The Charles Dickens Museum - Virtual Tour
The Ground Floor > The Dining Room
An Overview of The Dining Room
Small View of the Dining Room

Charles Dickens's dining room at 48 Doughty Street is not particularly large, but given character by the curved rear wall, with its two curved doors. Here Dickens presided over the kind of dinner parties he delighted in throughout his life. A frequent guest was William Ainsworth, a popular novelist, and Dickens's first friend with an established literary reputation. He introduced the rising young auther of Sketches by Boz to his first publisher John Macrone, and his first illustrator, the celebrated George Cruikshank.

Other guests included Dickens's closest friend, and eventual author of the first biography of the novelist; journalist John Forester. The poet and essayist, Leigh Hunt, and painters Daniel Maclise and Clarkson Stansfield, often dined here and they were to remain close to Dickens throughout their lives.

Dickens's pleasure in dining with his friend is typically expressed in a letter of 7 February 1839 to J. P. Harley the actor, at the time appearing as Trinculo in The Tempest:
This is my birthday, many happy returns to you and me,
I took it into my head yesterday to get up an impromptu dinner on this auspicious occasion - only my own folks, Leigh Hunt, Ainsworth, and Forster. I know you can't dine here in consequence of the tempestuous weather on the Covent Garden shores, but if you will come to me when you have done Trinculizing, you will delight me greatly, and add in no inconsiderable degree to the 'conwiviality' of the meeting.

Lord bless my soul! Twenty seven years old. Who'd have thought it. I never did. But I grow sentimental.

To the right of the door, hung below an advertisement for Christmas Sports is a picture of the dining room at Gad's Hill Place, illustrating how the Spanish Mahogany Sideboard, exhibited to the right of this picture, was once housed there. The Spanish mahogany sideboard, bought by Dickens late in 1839, no doubt with the larger dining room of his next home, 1 Devonshire Terrace in mind. This handsome piece of furniture points to the improved circumstances of the young author. It was kept by Dickens throughout his life, and may be seen in the adjacent photograph of the dining room in his last house, Gad's Hill Place, near Rochester in Kent. The large mirror at the back is a reminder of Dickens's fondness for mirrors, and their brightening effect upon a home.

Hanging above the sideboard are a watercolour of Gad's Hill Place, a pencil and wash drawing of Dickens, and a framed fragment of curtains that were hanging in Gad's Hill Place at the time of Dickens's death.
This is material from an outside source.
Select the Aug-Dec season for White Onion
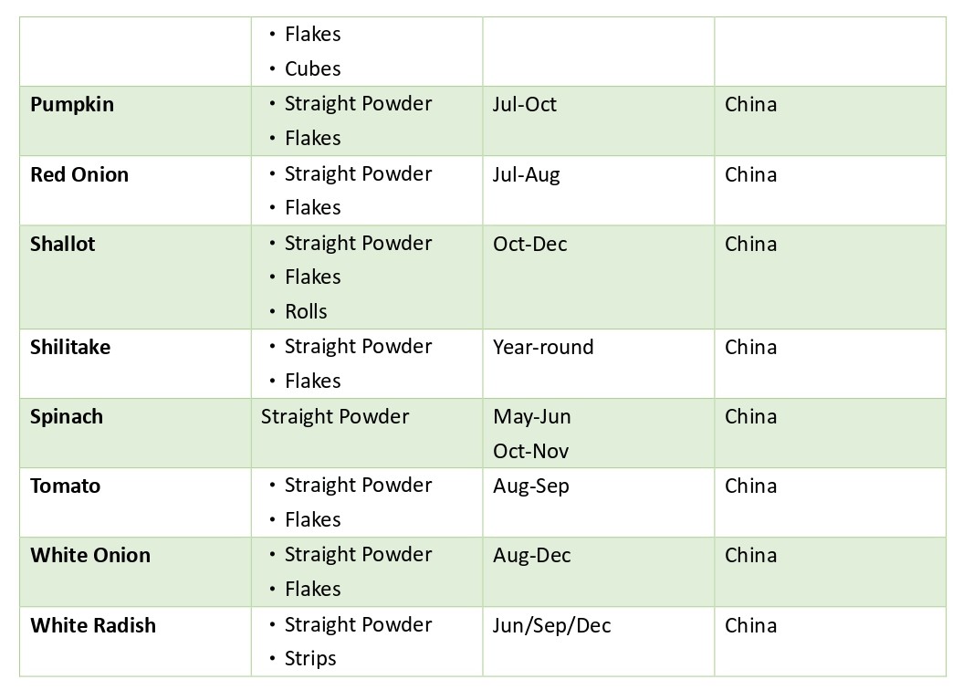963x690 pixels. coord(531,555)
Resting on the Mahogany Sideboard are a plaster sculpture and a silver plated Samovar. Next to the framed fragment of curtain is an illuminated inscription about Gad's Hill Place. To the right of this and in a corner of the room resting on a wooden pedestal is a cast of a bust of Dickens created in 1842. The next wall to the right of the bust are two windows, both containing sun catchers of Charles Dickens, one depicting a younger Dickens and the other an older Dickens. In front of the windows is a wooden chair used by Dickens. Between the windows may be seen a grandfather clock from the office of the Bath coach proprietor, Moses Pickwick. Dickens had travelled by coach to Bath as a young journalist, and would have known Moses Pickwick for some years. It was after him that Dickens named the hero of Pickwick Papers, and the original is alluded to in chapter 35 of the novel.

In the corner of the room directly opposite the door is hung a medicine cabinet which belonged to Dickens. Above this is a portrait of a young boy. To the right of the medicine cabinet and on the floor is a small table with candle holders. Hanging above the mantle is a replica of a portrait of Dickens, painted by Daniel Maclise. Next to this reproduction is the frontispiece of Nicholas Nickleby. Continuing to the right of the fireplace is the bust of George Cruikshank, who illustrated two of Dickens's works. To the upper right of the bust is a portrait of Angela Burdett Coutts, a philanthropist whom Dickens had advised. Hanging between two doors is a copy of a portrait of Charles Dickens by Samuel Drummond. Below this portrait is the occasional table from Dickens's drawing room at Gad's Hill Place. In the central showcase you can see a number of items that belonged to Dickens and his family including cutlery and crockery.